We sat smoking, while I revolved in my mind plans to display my theories on the huge person of the half-ton wrestler.

Very Hard to Demonstrate

He rose monstrously from his table. He waddled out of the restaurant with a leisurely air. He paused in the lobby to employ a toothpick in a large way.

I stepped up to him.

“Cut that out!” I commanded, sharply.

I could feel Griff close behind me.

The vast Bozarius slowly lowered his gaze and stared at me in alarm.

“Cut what out?” he asked weakly.

“Cut out using that toothpick in public!”

“Oh, dat’s all right,” said Bozarius, smiling timidly.

“Here” said I, and I snatched the toothpick from him and threw it away, “who do you think you are?”

Bozarius looked after the toothpick, then slowly at his enormous hands and then back at me.

“Vell,” said he, “whatever you say.”

“Come on now,” I commanded, feeling I had the upper hand of him. “Get out of here and don’t come back if you are going to stand around chewing toothpicks.”

Bozarius backed nervously away from me.

“All right,” said he. “I’m going.”

This was a demonstration that exceeded even my greatest expectations.

I followed the huge Bozarius menacingly and he backed away from me.

I looked about to see if anybody else besides Griffin was witnessing this masterpiece of the control of mind over matter.

There was a large mirror on the wall of the lobby in which I beheld Bozarius backing from me, next came I, in tense and menacing attitude, and close back of me appeared Griffin, who, with warning look on his face, was looking over my head at Bozarius and making signals, tapping his head, making circles with his finger around his head and indicating that I was off my nut.

I turned fiercely to Griff and Bozarius made a headling exit from the lobby.

“What’s the idea?” I rasped.

“It’s all right,” said Griff, amiably. “Bozarius has no sense of humor whatever.
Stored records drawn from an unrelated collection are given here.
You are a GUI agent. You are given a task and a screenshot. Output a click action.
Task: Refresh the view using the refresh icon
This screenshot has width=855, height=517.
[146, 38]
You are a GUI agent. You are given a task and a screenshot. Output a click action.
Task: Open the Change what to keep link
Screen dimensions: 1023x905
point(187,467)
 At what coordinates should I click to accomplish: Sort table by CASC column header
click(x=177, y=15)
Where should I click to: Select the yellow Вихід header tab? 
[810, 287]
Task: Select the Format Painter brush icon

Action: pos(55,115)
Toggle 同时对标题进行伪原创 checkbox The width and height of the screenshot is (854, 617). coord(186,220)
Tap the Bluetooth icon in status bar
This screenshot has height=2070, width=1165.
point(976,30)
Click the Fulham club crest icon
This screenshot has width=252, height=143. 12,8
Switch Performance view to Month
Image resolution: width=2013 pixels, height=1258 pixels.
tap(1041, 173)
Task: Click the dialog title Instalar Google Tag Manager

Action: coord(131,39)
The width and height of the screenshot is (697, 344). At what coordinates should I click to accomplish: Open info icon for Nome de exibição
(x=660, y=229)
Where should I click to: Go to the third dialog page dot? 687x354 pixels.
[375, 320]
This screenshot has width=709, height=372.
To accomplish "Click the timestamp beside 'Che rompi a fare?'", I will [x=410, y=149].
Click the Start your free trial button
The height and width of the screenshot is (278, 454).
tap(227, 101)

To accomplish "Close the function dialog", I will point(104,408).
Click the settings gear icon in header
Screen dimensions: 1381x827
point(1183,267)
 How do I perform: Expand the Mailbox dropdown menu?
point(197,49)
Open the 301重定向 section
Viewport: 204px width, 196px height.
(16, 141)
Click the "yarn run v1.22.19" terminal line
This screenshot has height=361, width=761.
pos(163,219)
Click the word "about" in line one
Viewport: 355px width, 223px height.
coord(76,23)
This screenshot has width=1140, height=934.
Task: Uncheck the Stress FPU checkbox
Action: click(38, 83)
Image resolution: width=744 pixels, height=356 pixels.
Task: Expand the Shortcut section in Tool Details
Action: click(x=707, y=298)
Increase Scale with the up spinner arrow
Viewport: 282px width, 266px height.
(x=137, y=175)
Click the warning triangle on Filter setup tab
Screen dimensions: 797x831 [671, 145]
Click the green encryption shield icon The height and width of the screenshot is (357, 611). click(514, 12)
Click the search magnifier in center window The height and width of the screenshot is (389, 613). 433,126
He would have squeezed you with one hand until you were six feet long if I hadn’t saved the situation.”

“Maybe,” said I sadly, “it would have been better if he had squeezed me a little bit.”

We strolled back to the office.

We walked up to one of the elevators, of which the chauffeur is a man I have known for twenty years. I call him by his first name. I have given him rabbits, fish, cigars and tips on the market. I have even given him passes to athletic events. I may say that nobody in the place has put himself on a basis of friendship and understanding with these men more consistently than I.

Griff entered the elevator ahead of me. And the elevator door slammed in my face.

And as I stood in the foyer. I was forced to the conclusion that, while good stuff may come in small packages, it is one of those things you have to take on faith, because it is very hard to demonstrate.


Editor’s Notes: This is one of the pre-Greg-Jim stories that featured Fred Griffin as Greg’s partner. It was also more common at the time to do “stunt stories” where they purposefully went out to try something out or test a theory.